## Page excerpt
Jun 29, 2021
I have a pet peeve with NPR. Why do so many of its top- of- the- hour five minute newscasts begin and end with short stock market updates? Is there no more important factoid its news editors could be passing along to us?
NPR likes to portray itself as a more thoughtful and penetrating alternative, but its frequent stock quotations are nothing more than listeners could gain from CNBC any hour of the day---not to mention simply googling any stock in which the listener is invested.
Worse still the way NPR newscasters present market news is often misleading. Telling listeners that the Dow Jones Industrial Average fell 1000 points is very dramatic, but the approximately 3% of total market capitalization it represents hardly compares with the 500 point, 20% one day fall of the market in October of 1987. So I have one bit of unsolicited advice for NPR. If you are going to insist on giving a market quote with every newscast please include the up or down percentage that give your listeners some context.
Looking at America through the lens of the stock market not only is useless in forecasting major moves in the market itself it also blinds us to the conditions most citizens experience in their daily work and home lives.
In any case as even most CNBC anchors remind us the stock market is not the economy. Some like to joke that stock market declines have predicted nine of the last four recessions.
Nor is the average citizen likely to be directly affected by daily changes in the price of stocks.
As of 2013, the top 1% of households owned 38% of stock market wealth. As of 2013, the top 10% own 81% of stock wealth, the next 10% (80th to 90th percentile) own 11% and the bottom 80% own 8%.
Changes in the price of bread and gasoline likely will have more effect on the typical citizen's life. Nonetheless continual media obsession, especially on the part of the serious "objective" media like NPR, leads to disproportionate concern with the health of the stock market. It also promotes and helps sustain the core belief that markets are the source of all truth. The alteration of pensions from defined benefit to defined contribution makes workers' lives more insecure even as the 401k accounts helps cement faith in or at least acquiescence to the demands of the market.
Of course NPR executives likely know what they are doing. The top 2-10 percent of the income distribution is heavily influenced by the stock market. (I leave out the top 1% as a considerable portion of their wealth derives from private equity, which is not traded on public exchanges.) These investors, whom the blog Naked Capitalism calls the professional managerial class, are also likely a good part of NPR listenership. These would be attorneys, physicians, dentists, engineers, accountants, tenured full professors, MBAs, architects. In the perhaps naive hope that NPR might be interested in or willing to expand its base I would like to suggest a few statistics that might replace some of those multiple daily reports on the stock market.

## Dataset content
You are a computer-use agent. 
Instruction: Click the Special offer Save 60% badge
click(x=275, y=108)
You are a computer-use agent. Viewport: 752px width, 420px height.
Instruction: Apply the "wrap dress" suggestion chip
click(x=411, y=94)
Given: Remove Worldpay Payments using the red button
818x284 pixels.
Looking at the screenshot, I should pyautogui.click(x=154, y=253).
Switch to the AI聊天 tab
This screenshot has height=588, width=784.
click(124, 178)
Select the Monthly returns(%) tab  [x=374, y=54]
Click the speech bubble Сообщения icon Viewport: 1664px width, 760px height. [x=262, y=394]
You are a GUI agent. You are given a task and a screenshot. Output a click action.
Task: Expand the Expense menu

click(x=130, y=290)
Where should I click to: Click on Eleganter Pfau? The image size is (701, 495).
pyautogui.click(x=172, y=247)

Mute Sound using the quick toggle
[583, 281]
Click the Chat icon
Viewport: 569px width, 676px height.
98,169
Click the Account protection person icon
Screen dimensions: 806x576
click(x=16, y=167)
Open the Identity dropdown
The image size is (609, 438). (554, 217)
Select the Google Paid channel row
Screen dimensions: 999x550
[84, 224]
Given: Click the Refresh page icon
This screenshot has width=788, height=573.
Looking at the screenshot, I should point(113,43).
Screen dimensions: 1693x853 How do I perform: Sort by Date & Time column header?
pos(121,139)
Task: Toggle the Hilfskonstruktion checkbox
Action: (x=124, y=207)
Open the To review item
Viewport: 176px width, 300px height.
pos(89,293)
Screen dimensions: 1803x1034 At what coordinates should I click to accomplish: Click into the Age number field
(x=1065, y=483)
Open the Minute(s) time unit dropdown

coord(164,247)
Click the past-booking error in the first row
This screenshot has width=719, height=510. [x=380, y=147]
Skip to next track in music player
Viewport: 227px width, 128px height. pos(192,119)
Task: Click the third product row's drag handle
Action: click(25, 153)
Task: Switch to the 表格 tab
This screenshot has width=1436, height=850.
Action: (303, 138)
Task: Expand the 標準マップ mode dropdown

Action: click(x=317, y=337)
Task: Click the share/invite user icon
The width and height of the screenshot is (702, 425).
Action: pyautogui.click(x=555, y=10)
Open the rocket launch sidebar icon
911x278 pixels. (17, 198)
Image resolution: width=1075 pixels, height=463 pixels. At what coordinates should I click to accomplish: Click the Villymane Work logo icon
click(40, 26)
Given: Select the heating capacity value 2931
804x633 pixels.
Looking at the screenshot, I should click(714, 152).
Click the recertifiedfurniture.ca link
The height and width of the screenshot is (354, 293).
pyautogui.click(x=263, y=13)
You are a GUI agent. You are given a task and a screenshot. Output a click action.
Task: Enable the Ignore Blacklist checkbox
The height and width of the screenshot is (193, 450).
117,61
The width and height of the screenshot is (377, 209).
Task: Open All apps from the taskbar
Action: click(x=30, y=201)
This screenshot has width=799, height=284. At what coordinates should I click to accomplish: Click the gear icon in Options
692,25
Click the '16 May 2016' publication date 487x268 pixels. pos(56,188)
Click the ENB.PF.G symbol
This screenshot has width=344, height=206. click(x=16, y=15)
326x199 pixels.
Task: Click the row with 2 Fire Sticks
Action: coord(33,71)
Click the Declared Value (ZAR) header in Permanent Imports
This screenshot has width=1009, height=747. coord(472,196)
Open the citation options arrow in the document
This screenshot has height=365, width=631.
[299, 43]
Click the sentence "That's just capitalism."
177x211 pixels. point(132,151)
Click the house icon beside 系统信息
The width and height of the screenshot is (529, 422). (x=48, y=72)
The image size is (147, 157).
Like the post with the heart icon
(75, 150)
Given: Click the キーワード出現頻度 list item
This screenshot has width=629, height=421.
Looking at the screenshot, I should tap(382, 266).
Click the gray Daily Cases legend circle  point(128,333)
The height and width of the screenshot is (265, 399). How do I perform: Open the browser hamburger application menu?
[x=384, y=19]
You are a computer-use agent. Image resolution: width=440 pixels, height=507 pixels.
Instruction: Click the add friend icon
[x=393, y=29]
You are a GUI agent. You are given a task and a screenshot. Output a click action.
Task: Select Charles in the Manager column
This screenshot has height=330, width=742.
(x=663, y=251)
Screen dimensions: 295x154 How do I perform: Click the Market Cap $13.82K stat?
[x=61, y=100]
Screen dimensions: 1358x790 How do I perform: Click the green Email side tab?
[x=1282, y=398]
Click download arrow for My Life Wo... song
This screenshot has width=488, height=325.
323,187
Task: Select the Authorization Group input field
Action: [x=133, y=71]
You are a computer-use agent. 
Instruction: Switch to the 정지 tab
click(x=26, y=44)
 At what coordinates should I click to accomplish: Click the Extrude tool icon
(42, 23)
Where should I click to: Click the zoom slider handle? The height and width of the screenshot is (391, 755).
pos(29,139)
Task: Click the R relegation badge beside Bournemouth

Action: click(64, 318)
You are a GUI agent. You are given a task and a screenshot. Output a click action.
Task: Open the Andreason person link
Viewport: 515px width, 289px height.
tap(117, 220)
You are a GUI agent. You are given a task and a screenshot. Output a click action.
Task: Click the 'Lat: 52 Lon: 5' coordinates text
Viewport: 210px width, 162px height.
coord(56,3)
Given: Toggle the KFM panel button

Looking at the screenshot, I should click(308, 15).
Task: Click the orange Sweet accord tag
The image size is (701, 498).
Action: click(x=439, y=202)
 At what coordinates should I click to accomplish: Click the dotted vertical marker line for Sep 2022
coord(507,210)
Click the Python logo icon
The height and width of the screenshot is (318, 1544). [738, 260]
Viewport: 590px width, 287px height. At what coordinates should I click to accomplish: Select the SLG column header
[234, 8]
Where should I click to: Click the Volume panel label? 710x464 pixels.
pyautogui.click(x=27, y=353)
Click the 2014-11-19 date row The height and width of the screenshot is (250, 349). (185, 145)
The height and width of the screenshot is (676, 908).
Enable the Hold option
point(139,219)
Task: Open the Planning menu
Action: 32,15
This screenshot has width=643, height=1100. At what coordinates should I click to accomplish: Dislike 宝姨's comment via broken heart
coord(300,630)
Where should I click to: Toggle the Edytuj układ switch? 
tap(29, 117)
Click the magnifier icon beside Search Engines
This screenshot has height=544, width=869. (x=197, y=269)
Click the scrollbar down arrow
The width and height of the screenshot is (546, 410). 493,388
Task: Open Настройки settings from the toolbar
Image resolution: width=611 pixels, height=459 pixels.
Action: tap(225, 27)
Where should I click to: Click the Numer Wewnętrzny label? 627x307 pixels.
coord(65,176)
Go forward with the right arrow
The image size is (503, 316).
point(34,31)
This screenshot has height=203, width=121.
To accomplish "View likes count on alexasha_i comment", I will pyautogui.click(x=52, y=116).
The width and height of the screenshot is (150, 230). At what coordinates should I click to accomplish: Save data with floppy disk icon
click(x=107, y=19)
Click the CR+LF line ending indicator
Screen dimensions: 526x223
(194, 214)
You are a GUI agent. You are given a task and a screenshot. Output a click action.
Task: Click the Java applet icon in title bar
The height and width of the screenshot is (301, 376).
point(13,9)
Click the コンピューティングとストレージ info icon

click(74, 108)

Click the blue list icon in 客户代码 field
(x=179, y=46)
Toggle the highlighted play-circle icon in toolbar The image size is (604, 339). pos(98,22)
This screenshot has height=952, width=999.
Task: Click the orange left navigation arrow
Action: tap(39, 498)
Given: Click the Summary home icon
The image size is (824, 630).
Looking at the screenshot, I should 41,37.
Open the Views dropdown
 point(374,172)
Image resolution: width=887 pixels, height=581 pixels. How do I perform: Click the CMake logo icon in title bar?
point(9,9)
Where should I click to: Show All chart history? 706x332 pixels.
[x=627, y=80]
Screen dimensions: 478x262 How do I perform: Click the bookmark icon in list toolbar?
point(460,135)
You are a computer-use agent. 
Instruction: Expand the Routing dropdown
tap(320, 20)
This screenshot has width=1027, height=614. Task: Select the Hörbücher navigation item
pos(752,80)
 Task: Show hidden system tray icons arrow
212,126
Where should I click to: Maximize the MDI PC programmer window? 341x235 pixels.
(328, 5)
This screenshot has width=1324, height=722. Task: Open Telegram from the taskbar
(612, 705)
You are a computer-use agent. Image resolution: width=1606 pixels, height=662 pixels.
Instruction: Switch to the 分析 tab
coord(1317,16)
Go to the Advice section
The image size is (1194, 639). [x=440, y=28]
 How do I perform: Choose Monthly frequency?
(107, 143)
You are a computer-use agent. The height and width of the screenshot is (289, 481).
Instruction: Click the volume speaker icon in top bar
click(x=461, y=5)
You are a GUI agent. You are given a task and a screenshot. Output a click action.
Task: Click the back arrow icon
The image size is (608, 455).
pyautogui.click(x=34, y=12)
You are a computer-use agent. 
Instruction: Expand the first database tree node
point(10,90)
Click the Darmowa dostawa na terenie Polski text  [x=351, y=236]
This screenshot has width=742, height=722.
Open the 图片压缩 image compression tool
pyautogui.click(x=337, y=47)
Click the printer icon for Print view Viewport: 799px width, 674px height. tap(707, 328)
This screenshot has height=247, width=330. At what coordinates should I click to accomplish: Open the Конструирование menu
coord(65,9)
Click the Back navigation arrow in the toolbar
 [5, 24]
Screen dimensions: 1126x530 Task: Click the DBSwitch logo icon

## List of tasks
1. Write out the stretch of the NPR stock market piece from "Looking at America" through "80% own 8%.", with no changes.
2. Answer the following from the NPR stock market piece:
(a) As of 2013, what share of stock market wealth did the top 1% of households own?
(b) What point drop and percentage does the piece give for the one-day market fall of October 1987?
(c) Which blog calls the investors in the top 2-10 percent of the income distribution the professional managerial class?

## Answers by item number
1.
Looking at America through the lens of the stock market not only is useless in forecasting major moves in the market itself it also blinds us to the conditions most citizens experience in their daily work and home lives.
In any case as even most CNBC anchors remind us the stock market is not the economy. Some like to joke that stock market declines have predicted nine of the last four recessions.
Nor is the average citizen likely to be directly affected by daily changes in the price of stocks.
As of 2013, the top 1% of households owned 38% of stock market wealth. As of 2013, the top 10% own 81% of stock wealth, the next 10% (80th to 90th percentile) own 11% and the bottom 80% own 8%.

2.
(a) 38%
(b) 500 points, 20%
(c) Naked Capitalism